I thought it would be the worst. Solely because I hold what I have seen of the other signature summer block busters to be of high quality. And Unlike Iron Man. I have no expectations of the general path the plot/events should follow. Therefore, I thought it would be bad in comparison. I didn’t think I would not like the film.
That being said.While there are many things I can criticise. I can honestly say Robert Downey Jr brought his signature charismatic portrayal of Tony Stark; and it was entertaining as always.
However there are a few key points of the movie where I felt it was like playing catch with a blind man. So when I say they dropped the ball, I doubt I need say more.
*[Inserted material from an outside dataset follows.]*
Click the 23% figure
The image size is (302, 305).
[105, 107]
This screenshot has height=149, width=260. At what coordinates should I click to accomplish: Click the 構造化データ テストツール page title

Ps: Spoilers Below….Seriously.
First Key point the ruined:
How can you take one of the key Villains of Iron man: The Mandarin. And Turn him into a caricature. A sad and pale – although slightly amusing – imitation of himself. He should have been the Ra’s al Ghul to Tony’s Batman. He should have been the geniusly sadistic villain with an superannuated sense of honor; that is only matched by his preternaturally avant-garde power set.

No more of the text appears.